Households in the world's biggest economy have been contending with red-hot prices, with conditions worsened by surging food and energy costs after Russia's invasion of Ukraine.
To make borrowing more expensive, the Fed has raised interest rates six times this year, including four bumper 0.75-point increases, bringing the rate to between 3.75 percent and four percent.
"We think the stage is set for a (half-point) hike this month," said Oren Klachkin of Oxford Economics, as sectors sensitive to interest rates like housing reel and inflation shows signs of easing.
The decision will be announced after a two-day meeting of the policy-setting Federal Open Market Committee (FOMC) starting Tuesday.
Policy makers are keeping a close eye on wage growth, given concerns that higher salaries will add to inflation pressures.
"The primary concern for the Fed here is really wage growth," said Martin Wurm of Moody's Analytics, adding that the Fed is unlikely to ease policy until there is consistent development on this front.
"That doesn't necessarily mean it's going to keep hiking forever, but it does mean that the rate will increase for a little bit and... stay elevated throughout the next year," Wurm told AFP.
With a higher benchmark rate, it becomes more expensive to borrow funds for big-ticket purchases such as cars and property, or to expand businesses.
Signs of stress
Despite the Fed's forceful moves, consumer inflation stood at 7.7 percent in October while job gains remained robust, sending jitters through markets on worries that the central bank would prolong its aggressive campaign.
"The strong jobs market, rising wages and the strong household balance sheet... are key areas of support" for demand, said economist James Knightley of ING.
Household wealth has increased by $30 trillion since the start of the pandemic, he noted, allowing consumers to dip into their savings as the cost of living spiked.

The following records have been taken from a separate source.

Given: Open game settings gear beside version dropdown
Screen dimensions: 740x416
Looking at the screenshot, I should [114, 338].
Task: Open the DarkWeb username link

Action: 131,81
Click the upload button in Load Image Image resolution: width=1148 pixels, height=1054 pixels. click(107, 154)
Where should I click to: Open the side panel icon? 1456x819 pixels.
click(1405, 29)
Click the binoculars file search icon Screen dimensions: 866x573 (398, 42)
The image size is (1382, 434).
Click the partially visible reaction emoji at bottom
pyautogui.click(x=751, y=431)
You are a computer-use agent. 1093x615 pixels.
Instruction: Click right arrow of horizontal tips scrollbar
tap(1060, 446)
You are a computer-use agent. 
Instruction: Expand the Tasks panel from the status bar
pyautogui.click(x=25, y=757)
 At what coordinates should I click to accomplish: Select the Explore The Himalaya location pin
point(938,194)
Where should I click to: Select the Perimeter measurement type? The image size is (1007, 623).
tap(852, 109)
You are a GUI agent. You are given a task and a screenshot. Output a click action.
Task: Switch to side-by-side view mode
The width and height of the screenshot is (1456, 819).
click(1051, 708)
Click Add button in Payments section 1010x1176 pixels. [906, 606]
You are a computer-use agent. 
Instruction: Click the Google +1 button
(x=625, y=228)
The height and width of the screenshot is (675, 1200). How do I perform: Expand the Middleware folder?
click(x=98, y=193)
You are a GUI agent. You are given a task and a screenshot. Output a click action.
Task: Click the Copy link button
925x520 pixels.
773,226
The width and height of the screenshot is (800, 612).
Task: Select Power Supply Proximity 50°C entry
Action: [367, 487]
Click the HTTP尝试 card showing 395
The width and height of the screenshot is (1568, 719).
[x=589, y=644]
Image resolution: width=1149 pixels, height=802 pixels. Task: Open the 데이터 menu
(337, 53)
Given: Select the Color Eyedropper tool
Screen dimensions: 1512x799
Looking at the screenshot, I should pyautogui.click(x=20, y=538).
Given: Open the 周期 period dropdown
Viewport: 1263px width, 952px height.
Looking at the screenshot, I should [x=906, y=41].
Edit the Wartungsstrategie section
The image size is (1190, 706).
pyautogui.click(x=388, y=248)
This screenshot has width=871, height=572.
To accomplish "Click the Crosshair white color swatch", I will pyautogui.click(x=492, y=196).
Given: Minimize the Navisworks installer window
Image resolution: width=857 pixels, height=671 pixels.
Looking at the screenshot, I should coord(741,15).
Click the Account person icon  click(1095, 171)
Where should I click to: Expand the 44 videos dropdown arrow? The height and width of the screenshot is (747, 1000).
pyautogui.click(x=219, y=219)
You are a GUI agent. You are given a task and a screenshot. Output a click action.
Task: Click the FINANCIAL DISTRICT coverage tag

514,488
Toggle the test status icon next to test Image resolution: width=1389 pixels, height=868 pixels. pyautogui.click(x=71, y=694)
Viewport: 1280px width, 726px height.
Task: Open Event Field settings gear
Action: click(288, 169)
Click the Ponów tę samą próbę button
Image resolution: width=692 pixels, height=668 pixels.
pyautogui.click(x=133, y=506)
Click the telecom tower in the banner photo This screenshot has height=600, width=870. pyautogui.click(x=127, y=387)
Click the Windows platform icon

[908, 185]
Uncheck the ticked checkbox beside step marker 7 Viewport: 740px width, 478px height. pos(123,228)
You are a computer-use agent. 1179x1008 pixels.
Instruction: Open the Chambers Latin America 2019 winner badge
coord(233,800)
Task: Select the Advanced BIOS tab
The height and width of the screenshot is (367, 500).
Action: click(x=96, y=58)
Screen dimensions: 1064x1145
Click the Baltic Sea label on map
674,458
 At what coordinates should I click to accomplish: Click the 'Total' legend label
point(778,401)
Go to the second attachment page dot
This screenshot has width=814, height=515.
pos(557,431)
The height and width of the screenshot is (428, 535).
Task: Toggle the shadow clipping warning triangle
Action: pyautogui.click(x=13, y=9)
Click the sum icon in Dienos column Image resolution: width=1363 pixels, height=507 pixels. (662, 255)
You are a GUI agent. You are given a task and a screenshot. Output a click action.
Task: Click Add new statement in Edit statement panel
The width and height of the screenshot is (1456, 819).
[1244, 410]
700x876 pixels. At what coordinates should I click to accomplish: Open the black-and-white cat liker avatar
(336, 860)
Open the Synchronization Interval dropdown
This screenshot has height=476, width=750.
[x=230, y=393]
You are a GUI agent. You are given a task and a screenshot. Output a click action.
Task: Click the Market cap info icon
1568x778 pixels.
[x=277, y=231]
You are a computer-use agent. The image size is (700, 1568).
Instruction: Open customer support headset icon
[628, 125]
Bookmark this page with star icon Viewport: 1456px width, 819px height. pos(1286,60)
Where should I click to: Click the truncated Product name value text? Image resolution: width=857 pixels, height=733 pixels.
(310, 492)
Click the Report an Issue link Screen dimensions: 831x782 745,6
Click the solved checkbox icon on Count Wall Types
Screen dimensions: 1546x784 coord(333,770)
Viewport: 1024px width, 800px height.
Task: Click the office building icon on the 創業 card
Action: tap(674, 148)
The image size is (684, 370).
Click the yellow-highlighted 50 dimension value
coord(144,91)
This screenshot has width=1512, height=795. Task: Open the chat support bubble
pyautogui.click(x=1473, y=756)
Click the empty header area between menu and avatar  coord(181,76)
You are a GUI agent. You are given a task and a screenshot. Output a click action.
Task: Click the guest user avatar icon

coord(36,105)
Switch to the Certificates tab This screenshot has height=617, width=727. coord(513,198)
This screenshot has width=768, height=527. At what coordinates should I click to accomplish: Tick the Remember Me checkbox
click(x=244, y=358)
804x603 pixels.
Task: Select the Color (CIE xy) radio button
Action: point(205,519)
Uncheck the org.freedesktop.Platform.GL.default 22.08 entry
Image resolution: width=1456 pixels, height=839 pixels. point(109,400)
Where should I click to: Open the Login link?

"However, we are also seeing greater use of consumer credit and credit cards to fund spending, which could hint at some signs of stress and that household efforts to maintain their standard of living are starting to be exhausted," Knightley told AFP.
Fed Chair Jerome Powell has warned that monetary policy will likely have to remain tight "for some time," even if the time to ease the pace of rate hikes may come as soon as in December.
The timing of this moderation is less significant than questions of how much more officials need to raise rates, and how long they should keep policy restrictive, he added in a speech.
While many economists believe there is about a 50-50 chance of recession, Wurm said, this will likely mean a small contraction in GDP.
"What we wouldn't expect necessarily is a big financial crisis like 2008... the big sectors of the economy are still in pretty good shape," he said.
The US economy rebounded strongly after Covid-19, boosting incomes, while the lockdown period raked in profits for American businesses as well -- accounting for resilience seen despite the Fed's sharp tightening.
Knightly of ING said policymakers maintain a mentality that the risk of doing too little outweighs that of doing too much.
"They will tolerate a recession to make sure inflation is defeated," he added.